Oosterschelde of Mosselvijver?

De Oosterschelde is een geliefd gebied voor veel mensen, een gebied dat veel verschillende belangen dient. De natuur, de (mossel)vissers, de toeristen, de doorgaande beroepsvaart. Als watersporter mag je alleen op het open water komen, vrijwel alle zandbanken en schorren zijn niet toegankelijk. Dat is vooral onder het motto dat de natuur niet verstoord mag worden. Als het gaat om zogende zeehondjes zit daar wel wat in, maar verder lijkt het beleid wat doorgeslagen. Het is gek om te zien dat de mosselvissers wel de hele Oosterschelde en veel van de zandplaten mogen volzetten met hun mosselculturen. Ik vind mosselen best lekker, maar ik kan me toch niet aan de indruk onttrekken dat de mosselvissers een beetje teveel invloed hebben op het beleid. Het lijkt net of de Oosterschelde hun prive kweekvijver is. Elk jaar zijn neemt de hangcultuur een groter oppervlak in beslag.

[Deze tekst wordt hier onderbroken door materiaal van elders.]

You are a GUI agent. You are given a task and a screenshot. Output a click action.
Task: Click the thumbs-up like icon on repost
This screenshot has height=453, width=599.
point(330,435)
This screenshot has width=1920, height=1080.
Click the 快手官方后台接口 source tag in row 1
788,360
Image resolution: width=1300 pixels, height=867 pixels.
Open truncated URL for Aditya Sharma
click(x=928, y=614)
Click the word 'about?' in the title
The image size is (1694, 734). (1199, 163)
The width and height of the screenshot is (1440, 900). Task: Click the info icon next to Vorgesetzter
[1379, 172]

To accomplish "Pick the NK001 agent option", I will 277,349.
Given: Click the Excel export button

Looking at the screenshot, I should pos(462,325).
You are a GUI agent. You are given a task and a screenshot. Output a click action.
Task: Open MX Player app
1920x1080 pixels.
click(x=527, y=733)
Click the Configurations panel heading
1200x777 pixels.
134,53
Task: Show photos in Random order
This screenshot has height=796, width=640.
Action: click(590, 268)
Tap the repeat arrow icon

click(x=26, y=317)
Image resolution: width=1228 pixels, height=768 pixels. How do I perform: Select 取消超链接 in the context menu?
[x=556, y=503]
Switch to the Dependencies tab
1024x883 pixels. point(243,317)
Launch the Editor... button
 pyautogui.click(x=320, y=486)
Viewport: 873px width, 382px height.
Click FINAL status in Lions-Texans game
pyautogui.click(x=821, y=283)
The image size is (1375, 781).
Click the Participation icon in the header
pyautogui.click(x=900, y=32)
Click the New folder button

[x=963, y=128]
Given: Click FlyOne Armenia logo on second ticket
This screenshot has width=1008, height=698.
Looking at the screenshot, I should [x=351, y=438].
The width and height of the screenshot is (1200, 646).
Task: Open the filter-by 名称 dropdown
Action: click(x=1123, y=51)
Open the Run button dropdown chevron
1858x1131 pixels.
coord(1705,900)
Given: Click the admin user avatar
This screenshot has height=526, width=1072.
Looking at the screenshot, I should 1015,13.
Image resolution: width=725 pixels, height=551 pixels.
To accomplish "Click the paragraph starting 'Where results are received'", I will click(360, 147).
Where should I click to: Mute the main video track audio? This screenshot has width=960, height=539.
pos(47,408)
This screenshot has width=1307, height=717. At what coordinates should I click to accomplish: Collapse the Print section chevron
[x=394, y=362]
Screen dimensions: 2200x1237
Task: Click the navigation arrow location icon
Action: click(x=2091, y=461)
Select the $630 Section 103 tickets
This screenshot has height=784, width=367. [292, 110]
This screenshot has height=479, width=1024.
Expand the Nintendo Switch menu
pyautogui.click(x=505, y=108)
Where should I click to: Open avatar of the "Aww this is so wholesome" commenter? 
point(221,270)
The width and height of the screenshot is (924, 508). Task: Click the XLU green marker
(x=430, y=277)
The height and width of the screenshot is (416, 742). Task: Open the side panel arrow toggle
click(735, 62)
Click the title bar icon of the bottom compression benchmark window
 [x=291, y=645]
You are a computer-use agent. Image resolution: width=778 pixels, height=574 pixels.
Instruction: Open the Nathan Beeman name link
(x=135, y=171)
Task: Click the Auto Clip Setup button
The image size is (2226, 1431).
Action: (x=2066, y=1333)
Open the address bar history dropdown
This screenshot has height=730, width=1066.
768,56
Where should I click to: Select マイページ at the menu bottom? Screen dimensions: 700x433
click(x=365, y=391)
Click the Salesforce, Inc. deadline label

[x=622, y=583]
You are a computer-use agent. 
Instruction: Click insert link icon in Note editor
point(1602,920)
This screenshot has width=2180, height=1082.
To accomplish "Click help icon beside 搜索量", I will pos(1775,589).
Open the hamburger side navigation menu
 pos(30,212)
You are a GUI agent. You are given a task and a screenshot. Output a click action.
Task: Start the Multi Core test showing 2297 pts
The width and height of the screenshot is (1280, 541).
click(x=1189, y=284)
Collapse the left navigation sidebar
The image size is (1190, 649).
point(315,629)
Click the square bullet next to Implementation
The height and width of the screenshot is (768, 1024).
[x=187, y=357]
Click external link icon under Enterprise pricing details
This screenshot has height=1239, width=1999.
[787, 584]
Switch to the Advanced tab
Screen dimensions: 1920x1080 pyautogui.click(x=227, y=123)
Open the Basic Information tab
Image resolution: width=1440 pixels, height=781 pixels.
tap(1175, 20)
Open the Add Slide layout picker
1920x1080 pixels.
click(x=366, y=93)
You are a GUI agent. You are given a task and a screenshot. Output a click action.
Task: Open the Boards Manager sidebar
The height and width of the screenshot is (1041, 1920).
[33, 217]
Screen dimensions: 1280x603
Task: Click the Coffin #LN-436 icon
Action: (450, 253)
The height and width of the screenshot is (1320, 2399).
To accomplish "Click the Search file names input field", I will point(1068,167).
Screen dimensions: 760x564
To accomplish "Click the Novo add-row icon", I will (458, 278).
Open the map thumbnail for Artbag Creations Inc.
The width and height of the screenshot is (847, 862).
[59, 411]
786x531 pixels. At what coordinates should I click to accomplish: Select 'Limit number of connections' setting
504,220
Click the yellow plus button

Op de Westerschelde spelen ook veel belangen, maar daar lijkt een betere balans gevonden te zijn. Er zijn (nog?) geen mosselpercelen op de Westerschelde. De scheepvaart naar Antwerpen is prominent aanwezig, maar de zeehonden en vogels lijken daar geen last van te hebben. Op de meeste zandbanken mag je gewoon komen. Wij zijn afgelopen week voor Hoedekenskerke bij de platen van Ossenisse geweest. Aan de ene kant van de geul lag een groepje zeehonden in de zon, aan de andere kant waren waterskiers actief. Het geultje is 100 meter breed. Wij lagen met onze zeilboot ook in die geul. Toerisme en natuur gaan blijkbaar goed samen.

’s Avonds is hoor je op de Westerschelde twee geluiden door elkaar: dreunende scheepsdiesels en vogels. Een wonderlijke combinatie.